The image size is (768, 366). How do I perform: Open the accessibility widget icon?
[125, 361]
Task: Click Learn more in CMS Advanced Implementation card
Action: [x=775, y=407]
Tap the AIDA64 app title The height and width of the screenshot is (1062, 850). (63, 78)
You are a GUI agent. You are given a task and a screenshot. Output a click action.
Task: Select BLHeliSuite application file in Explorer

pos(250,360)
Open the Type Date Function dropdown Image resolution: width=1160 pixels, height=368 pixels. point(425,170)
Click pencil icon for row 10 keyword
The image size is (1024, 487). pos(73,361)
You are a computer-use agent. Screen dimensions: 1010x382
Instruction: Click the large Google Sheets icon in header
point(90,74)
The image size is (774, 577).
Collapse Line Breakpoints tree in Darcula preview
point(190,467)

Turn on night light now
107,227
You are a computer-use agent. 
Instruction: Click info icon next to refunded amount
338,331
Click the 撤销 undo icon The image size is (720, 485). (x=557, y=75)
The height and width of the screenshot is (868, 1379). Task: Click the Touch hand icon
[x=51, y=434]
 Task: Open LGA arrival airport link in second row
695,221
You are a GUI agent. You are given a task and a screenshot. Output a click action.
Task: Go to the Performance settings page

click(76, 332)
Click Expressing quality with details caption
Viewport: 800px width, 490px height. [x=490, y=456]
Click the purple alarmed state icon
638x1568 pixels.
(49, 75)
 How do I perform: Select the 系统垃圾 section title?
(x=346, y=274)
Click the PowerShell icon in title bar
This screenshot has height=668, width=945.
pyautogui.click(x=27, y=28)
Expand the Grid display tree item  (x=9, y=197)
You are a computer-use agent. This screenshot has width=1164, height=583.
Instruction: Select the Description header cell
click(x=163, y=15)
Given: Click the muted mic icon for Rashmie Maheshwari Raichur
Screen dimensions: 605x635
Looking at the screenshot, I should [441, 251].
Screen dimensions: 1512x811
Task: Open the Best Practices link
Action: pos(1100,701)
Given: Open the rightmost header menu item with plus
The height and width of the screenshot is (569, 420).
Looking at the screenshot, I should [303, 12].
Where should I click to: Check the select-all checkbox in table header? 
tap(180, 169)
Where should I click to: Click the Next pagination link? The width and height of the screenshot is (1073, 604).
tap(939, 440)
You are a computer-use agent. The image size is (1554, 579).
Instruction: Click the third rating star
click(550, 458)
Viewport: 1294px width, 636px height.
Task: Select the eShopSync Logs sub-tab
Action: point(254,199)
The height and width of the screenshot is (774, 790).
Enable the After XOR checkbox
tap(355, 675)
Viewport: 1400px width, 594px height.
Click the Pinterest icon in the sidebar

* [Instructions for the task]
When you reach the line in the material above that holds "The height and width of the screenshot is (868, 1379).", begin reproducing lines exactly, and stop after the line that holds "Given: Open the".

* [Response]
The height and width of the screenshot is (868, 1379). Task: Click the Touch hand icon
[x=51, y=434]
 Task: Open LGA arrival airport link in second row
695,221
You are a GUI agent. You are given a task and a screenshot. Output a click action.
Task: Go to the Performance settings page

click(76, 332)
Click Expressing quality with details caption
Viewport: 800px width, 490px height. [x=490, y=456]
Click the purple alarmed state icon
638x1568 pixels.
(49, 75)
 How do I perform: Select the 系统垃圾 section title?
(x=346, y=274)
Click the PowerShell icon in title bar
This screenshot has height=668, width=945.
pyautogui.click(x=27, y=28)
Expand the Grid display tree item  (x=9, y=197)
You are a computer-use agent. This screenshot has width=1164, height=583.
Instruction: Select the Description header cell
click(x=163, y=15)
Given: Click the muted mic icon for Rashmie Maheshwari Raichur
Screen dimensions: 605x635
Looking at the screenshot, I should [441, 251].
Screen dimensions: 1512x811
Task: Open the Best Practices link
Action: pos(1100,701)
Given: Open the rightmost header menu item with plus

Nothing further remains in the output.